The applicant has been examined by Dr Kevin Vandeleur, an ophthalmic surgeon, and I have before me reports from Dr Vandeleur dated 19 October 2006 and 18 April 2007. Dr Vandeleur’s diagnosis of the injuries received by the applicant as a result of the offence are:
“Blow out fractures of the right orbit with entrapment of orbital
contents into the orbital fractures.
Damage to extra ocular muscles of right eye resulting in scarring and motility of the right eye and diplopia on downward gaze.
tethering of extra ocular muscles of right eye.
He also had fractures of nasal bones and damage to the right infra orbital nerve.”
It is Dr Vandeleur’s opinion that the applicant’s current condition has improved to the maximum extent and is permanent. No further surgical treatment will improve the ocular motility. Dr Vandeleur’s assessment of the permanent impairment is that the diplopia is regarded as 100% loss of efficiency of the injured eye and that a 100% loss of efficiency of an injured eye is a 25% loss of efficiency of the visual system and a 24% whole personal impairment.
Dr Vandeleur notes “the very severe disturbance of motility that Mr Graham experiences in the vast majority of patients is extremely disabling and the 25% impairment of visual function is a real description of the disability and impairment.
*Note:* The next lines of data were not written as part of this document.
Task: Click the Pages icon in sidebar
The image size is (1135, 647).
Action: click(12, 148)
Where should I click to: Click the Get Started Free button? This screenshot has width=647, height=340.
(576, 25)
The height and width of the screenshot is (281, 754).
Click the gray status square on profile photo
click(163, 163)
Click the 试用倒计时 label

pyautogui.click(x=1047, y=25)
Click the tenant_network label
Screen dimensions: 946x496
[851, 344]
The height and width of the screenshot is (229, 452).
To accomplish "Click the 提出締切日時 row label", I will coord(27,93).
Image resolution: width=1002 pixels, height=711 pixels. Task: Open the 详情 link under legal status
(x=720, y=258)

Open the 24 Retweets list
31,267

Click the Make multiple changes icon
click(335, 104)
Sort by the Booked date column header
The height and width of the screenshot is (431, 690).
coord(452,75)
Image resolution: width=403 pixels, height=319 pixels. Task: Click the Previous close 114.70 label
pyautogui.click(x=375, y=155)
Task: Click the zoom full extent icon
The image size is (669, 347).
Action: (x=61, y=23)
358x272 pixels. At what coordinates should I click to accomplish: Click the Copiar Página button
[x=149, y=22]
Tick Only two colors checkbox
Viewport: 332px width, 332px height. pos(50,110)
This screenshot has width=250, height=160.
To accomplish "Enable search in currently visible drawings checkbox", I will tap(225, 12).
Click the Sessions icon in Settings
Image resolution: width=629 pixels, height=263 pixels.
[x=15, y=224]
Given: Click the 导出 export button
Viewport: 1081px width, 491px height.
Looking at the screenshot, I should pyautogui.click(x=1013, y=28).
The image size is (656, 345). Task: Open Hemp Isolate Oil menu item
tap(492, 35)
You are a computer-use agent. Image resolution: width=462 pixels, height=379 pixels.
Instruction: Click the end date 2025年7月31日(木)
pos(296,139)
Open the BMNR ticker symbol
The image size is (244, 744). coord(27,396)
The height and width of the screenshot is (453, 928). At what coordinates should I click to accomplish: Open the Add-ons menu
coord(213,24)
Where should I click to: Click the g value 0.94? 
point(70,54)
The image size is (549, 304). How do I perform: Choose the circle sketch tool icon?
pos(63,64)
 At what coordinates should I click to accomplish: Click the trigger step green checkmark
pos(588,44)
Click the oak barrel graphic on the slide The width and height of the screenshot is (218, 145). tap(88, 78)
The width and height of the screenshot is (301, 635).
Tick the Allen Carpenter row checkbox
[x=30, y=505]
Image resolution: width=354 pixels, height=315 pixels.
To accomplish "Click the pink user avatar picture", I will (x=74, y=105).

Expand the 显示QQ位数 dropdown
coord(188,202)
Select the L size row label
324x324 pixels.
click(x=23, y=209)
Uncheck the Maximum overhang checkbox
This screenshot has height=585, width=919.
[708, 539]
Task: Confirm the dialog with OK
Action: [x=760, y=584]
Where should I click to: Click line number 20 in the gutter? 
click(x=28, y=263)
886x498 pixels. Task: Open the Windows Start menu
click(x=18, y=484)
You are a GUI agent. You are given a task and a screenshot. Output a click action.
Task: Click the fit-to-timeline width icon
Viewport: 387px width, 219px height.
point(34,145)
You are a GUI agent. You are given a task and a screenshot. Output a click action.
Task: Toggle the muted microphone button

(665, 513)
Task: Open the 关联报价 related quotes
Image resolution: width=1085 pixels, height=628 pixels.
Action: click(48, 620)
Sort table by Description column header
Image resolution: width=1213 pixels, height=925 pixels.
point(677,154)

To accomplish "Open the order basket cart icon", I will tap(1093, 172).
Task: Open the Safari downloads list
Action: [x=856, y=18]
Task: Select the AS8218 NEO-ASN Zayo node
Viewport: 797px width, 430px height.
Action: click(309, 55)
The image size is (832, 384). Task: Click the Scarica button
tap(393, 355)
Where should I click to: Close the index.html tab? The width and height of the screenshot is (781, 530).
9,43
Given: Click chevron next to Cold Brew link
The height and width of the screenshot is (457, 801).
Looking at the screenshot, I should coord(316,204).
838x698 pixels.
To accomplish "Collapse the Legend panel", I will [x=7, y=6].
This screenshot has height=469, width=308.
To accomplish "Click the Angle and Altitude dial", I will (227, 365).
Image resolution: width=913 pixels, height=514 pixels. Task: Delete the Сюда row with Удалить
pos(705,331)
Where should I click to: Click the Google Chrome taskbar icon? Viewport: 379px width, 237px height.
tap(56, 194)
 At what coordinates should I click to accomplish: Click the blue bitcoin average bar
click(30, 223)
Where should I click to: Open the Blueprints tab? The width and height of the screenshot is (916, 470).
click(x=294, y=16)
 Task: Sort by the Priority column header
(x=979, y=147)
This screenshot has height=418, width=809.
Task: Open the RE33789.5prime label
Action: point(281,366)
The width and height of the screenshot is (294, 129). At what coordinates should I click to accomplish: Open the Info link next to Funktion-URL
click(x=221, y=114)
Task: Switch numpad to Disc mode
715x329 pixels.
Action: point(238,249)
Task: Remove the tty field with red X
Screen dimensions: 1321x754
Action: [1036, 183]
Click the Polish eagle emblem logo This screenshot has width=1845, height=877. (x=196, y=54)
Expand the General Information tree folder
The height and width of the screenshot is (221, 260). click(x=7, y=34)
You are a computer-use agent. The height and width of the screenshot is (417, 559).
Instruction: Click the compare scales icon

Being youthful and adaptable Mr Graham has made a remarkable adaptation to the impaired motility. By moving his head and not the gaze of his eyes he is able to direct his visual process downwards without diplopia. Such adaptation is very unusual.” However, “His ability to adapt to the impairment may decrease with age and if he were to develop any problems with neck motility”.
In an affidavit sworn on 11 March 2008 and filed in support of his application, the applicant states that he has suffered the following:
1. Blurring to his eyes. 2.
Swelling around his eyes particularly his right eye (where the operation scar is located).
3. Scarring. 4. Headaches. As at the date of the swearing of his affidavit the applicant states that driving at night is difficult and his eyes seem to him to be ultra sensitive to light. This causes eye strain. He also suffers from headaches which seem to develop from his strained eyes. The applicant’s injury has had an adverse effect on his ability to carry out his duties at work (although it appears he is still able to be gainfully employed), and his ability to play his guitar.
The applicant is entitled to compensation in accordance with the Compensation Table which is Schedule 1 to the Act as follows:
Item 3 – fractured nose (no displacement) 5% $3,750.00 Item 7 – facial fracture (moderate) including scarring 15% $11,250.00 Item 29 – Loss of vision (one eye) 20% $15,000.00
TOTAL $30,000.00
I order that the respondent pay to the applicant the sum of $30,000.00 by way of criminal compensation. I give the respondent leave to apply to re-open the application upon the giving of seven days’ notice to the applicant.